Stamattina sono arrivato a Santa Lucia con le immagini di FORTAPASC negli occhi. Il film racconta con intensità e intelligenza l’impegno di Giancarlo Siani, la sua serietà e scrupolosità di giornalista, insieme alla gioia di vivere di un giovane ragazzo napoletano. Racconta di Napoli, di Torre Annunziata, dell’impegno civile contro la criminalità organizzata e della violenza di cui questa è capace.
Sullo sfondo di tante scene ci sono le case e i vicoli del Quadrilatero delle Carceri, di quello che era, e in gran parte è ancora, il fortino dei Gionta.  Mi è venuto spontaneo chiamare il sindaco di Torre, Giosuè Starita. Abbiamo condiviso il senso di amarezza profonda di fronte alla violenza camorrista ma anche il messaggio forte di speranza che prevale nel film e nella testimonianza di Giancarlo Siani.

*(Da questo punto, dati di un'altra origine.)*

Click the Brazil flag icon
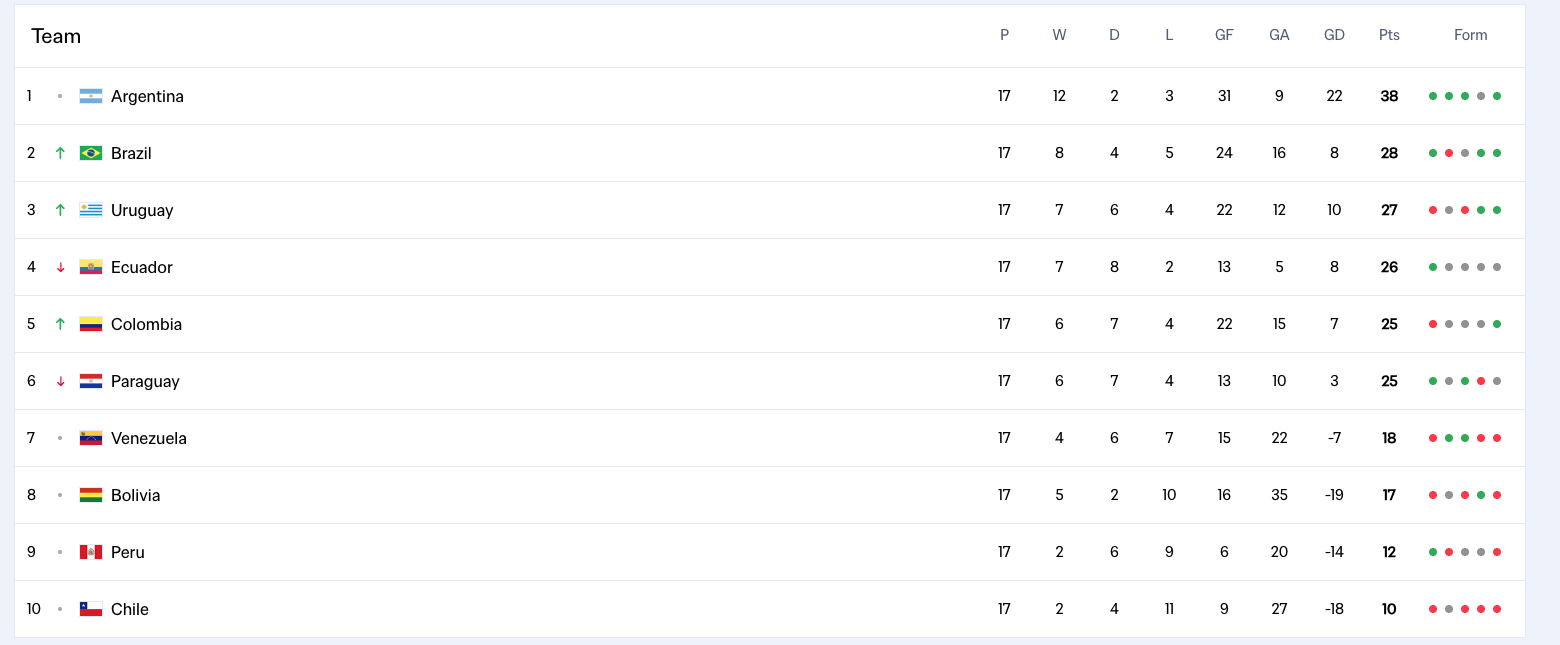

Il sindaco è venuto nel pomeriggio a Santa Lucia per fare il punto sul lavoro avviato assieme alcune settimane fa per la riqualificazione del Quadrilatero. Ci siamo dati l’obiettivo di aprire una fase nuova di recupero urbanistico e civile accompagnando il forte impegno che la Procura di Torre Annunziata sta mettendo in campo per riaffermare la presenza dello Stato in quei territori.

Lavoriamo pensando che tanti sacrifici non sono stati inutili. Che le cose cambiano, non restano ferme. Ad esempio con il ministro Amato prima e poi con Maroni, si sono moltiplicate le iniziative contro i fortini camorristi e le confische di patrimoni. E’ il risultato di una più forte consapevolezza costruita anche grazie alle voci di tanti giornalisti, grazie all’opera di registi come Risi e al lavoro quotidiano di tante associazioni. Penso ad esempio a Libera, che proprio in questi giorni sta promuovendo a Napoli e in Campania, con il sostegno delle istituzioni locali, iniziative e manifestazioni importanti per capire insieme a che punto siamo del cammino che deve portare alla sconfitta delle mafie in Italia. Con don Ciotti e gli amici di Libera sabato marceremo per le strade della nostra città, portando nel cuore la Napoli onesta e civile che si riconosce nel volto di Giancarlo Siani.